[extropy-chat] Cryonics and uploading

Heartland velvethum at hotmail.com
Fri Feb 3 00:38:08 UTC 2006


> Here is a brief quote from: http://www.emedicine.com/neuro/topic491.htm
>
>  Montes and Conn reported ECS after near-drowning in a child aged two
>  and a half years. The child had CPR for 30 minutes, was placed on
>  a mechanical ventilator, had initial decerebration, and was then
>  paralyzed with pancuronium. Phenobarbital was loaded intravenously,
>  and a core temperature of 35°C was documented. Two hours later, an EEG
>  was performed and described as flat in all leads.
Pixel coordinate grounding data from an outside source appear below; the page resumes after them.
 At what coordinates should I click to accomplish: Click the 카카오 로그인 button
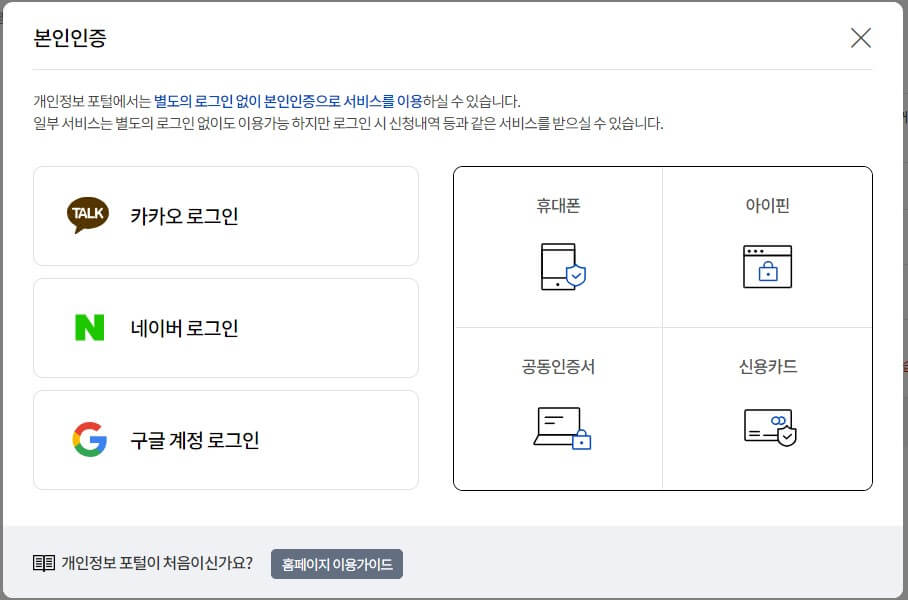click(226, 214)
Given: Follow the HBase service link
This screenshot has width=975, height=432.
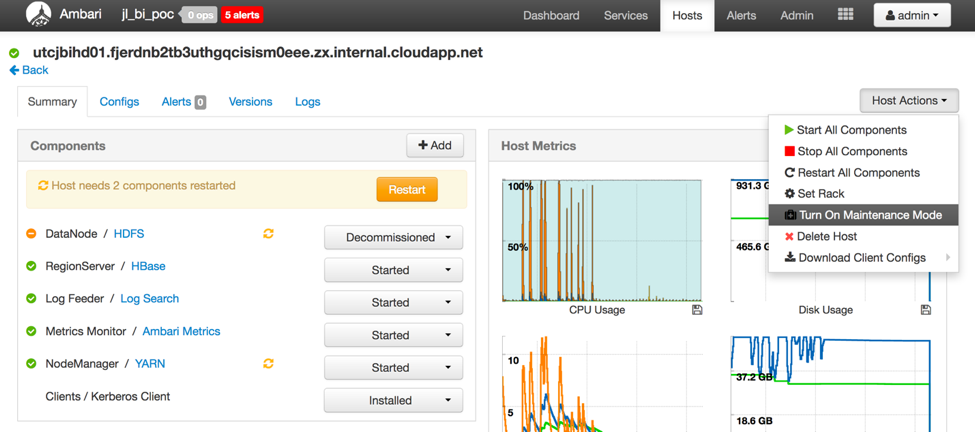Looking at the screenshot, I should (148, 266).
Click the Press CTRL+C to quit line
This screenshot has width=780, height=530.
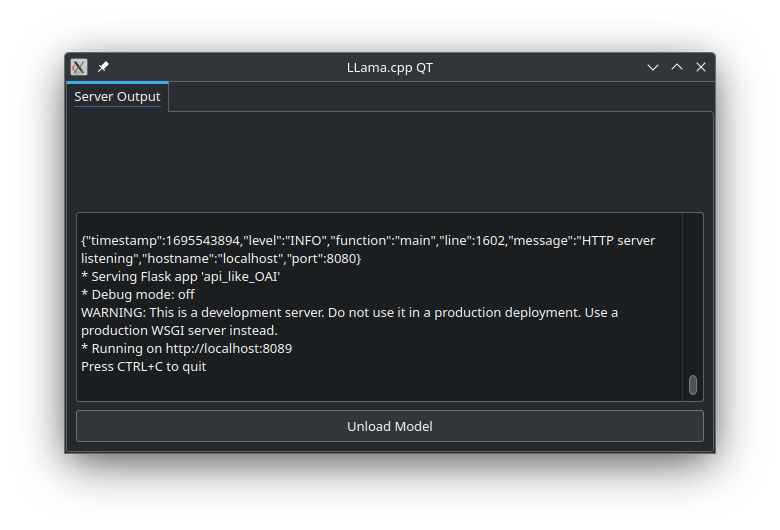(144, 367)
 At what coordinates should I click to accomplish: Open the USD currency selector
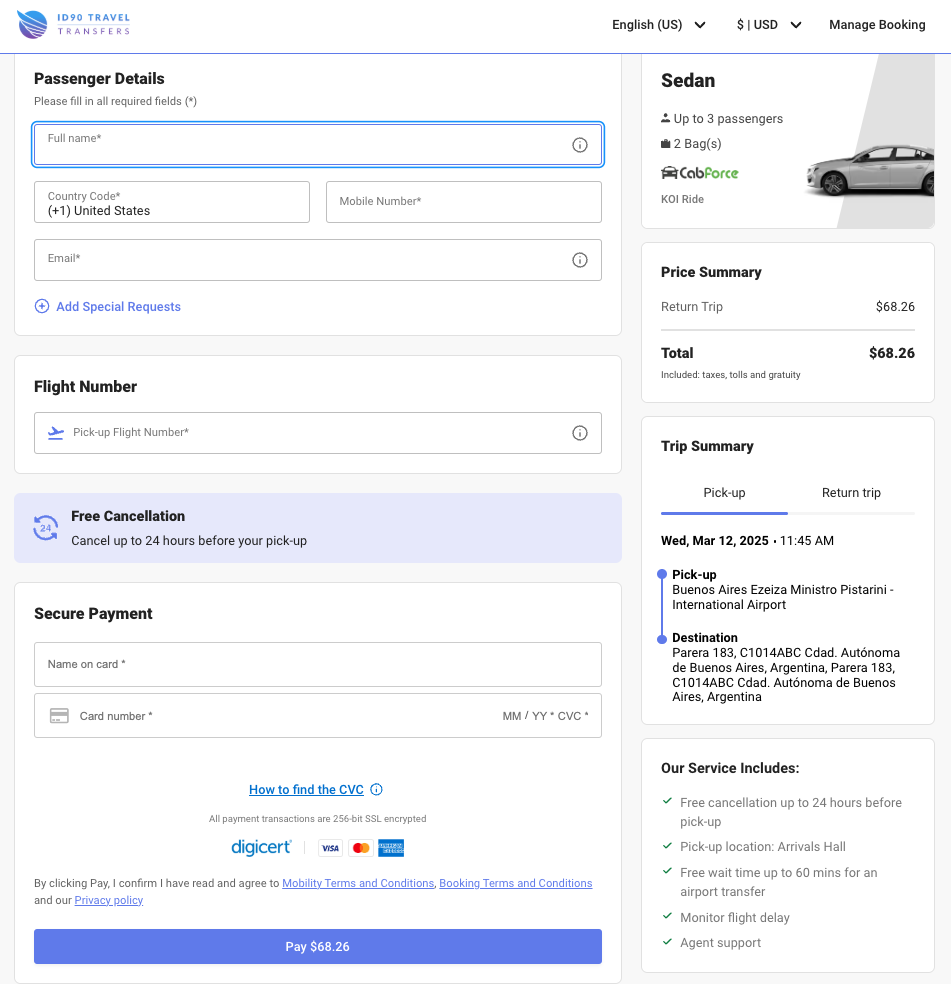pos(768,24)
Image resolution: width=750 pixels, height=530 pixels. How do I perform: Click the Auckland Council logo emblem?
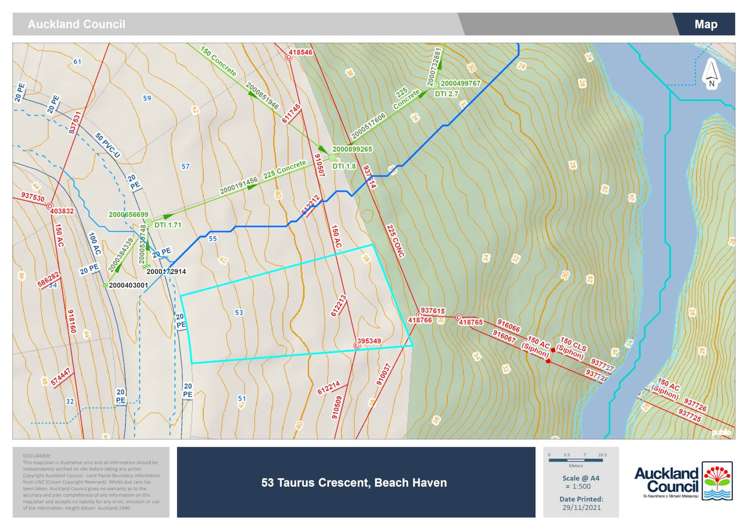click(x=716, y=480)
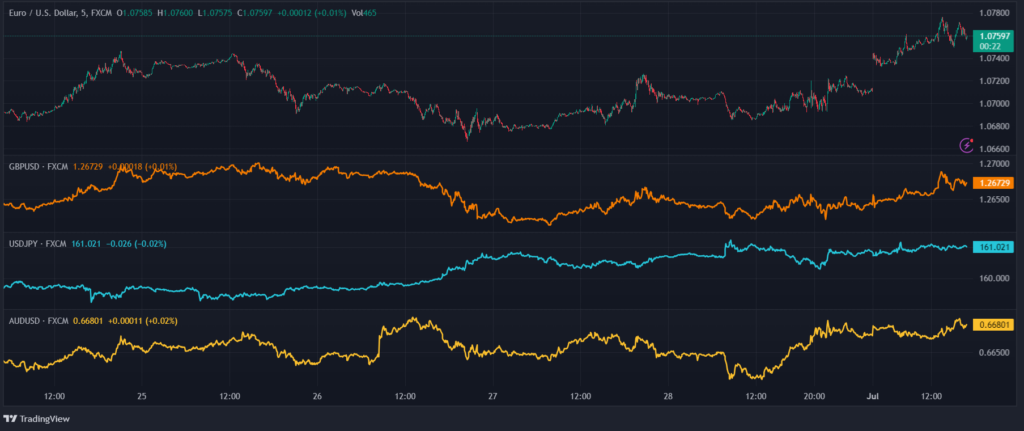Click the TradingView logo icon

click(11, 419)
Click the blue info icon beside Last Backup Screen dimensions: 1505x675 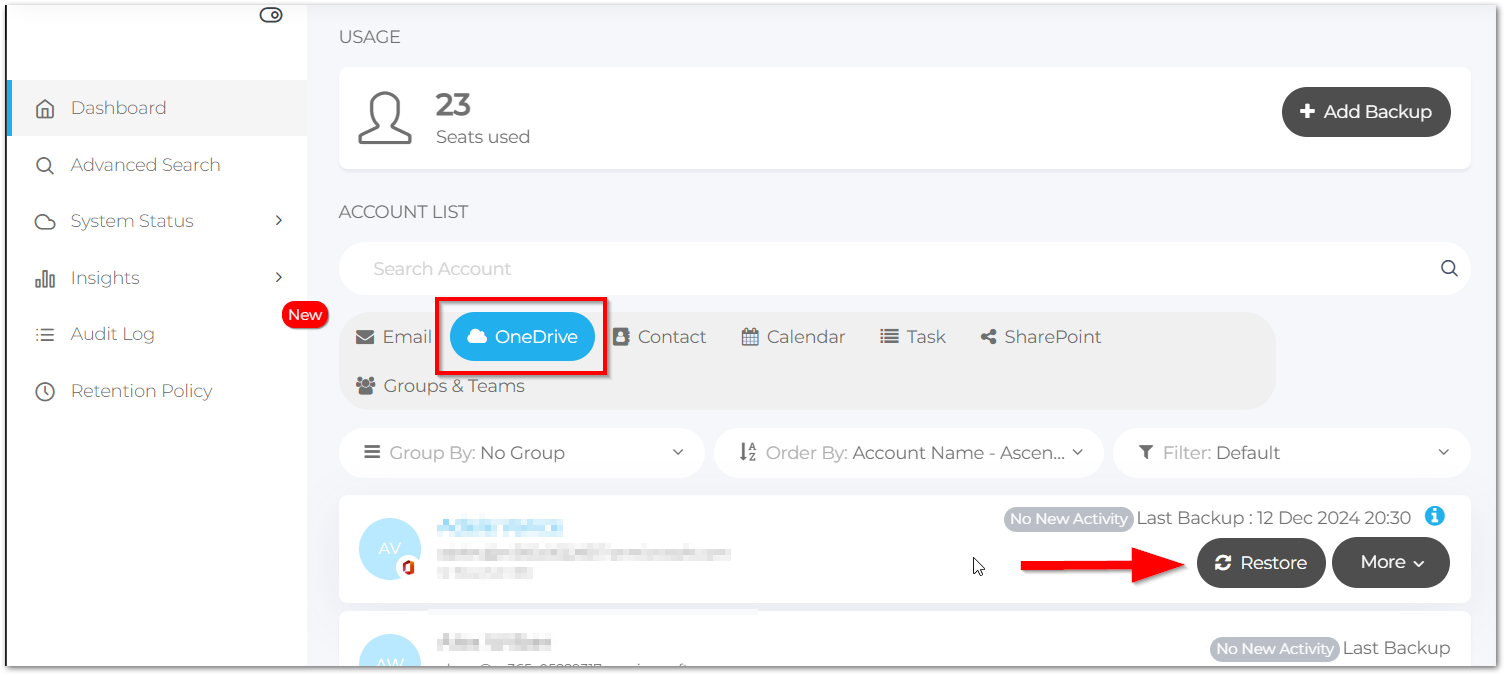(x=1435, y=516)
Ten hours later, EEG
>  activity reappeared and the patient went on to recover fully. The
>  authors suggested allowing 24 hours of observation after near-drowning
>  before declaring brain death in children.
>
> We have here a case where there was no brain activity, followed by
> full recovery.
>
> Hypothermia seems to be protective in such circumstances, hence the
> desire for a cryonics patient to be cooled quickly.
>
>>>> In other words, original life can only exist for a single session
>>>> which means that as soon as you die, you stay dead forever.
>>>> [...]
>>>> Slawomir
>
> The case above seems to contradict this.
>
> -eric

My point is that the restored mind would be of the same *type* as the 
original, but it wouldn't be the same *instance* of the original mind. In 
other words, the original mind is permanently dead and a revived mind is 
merely a perfect duplicate. This doesn't contradict your referenced example.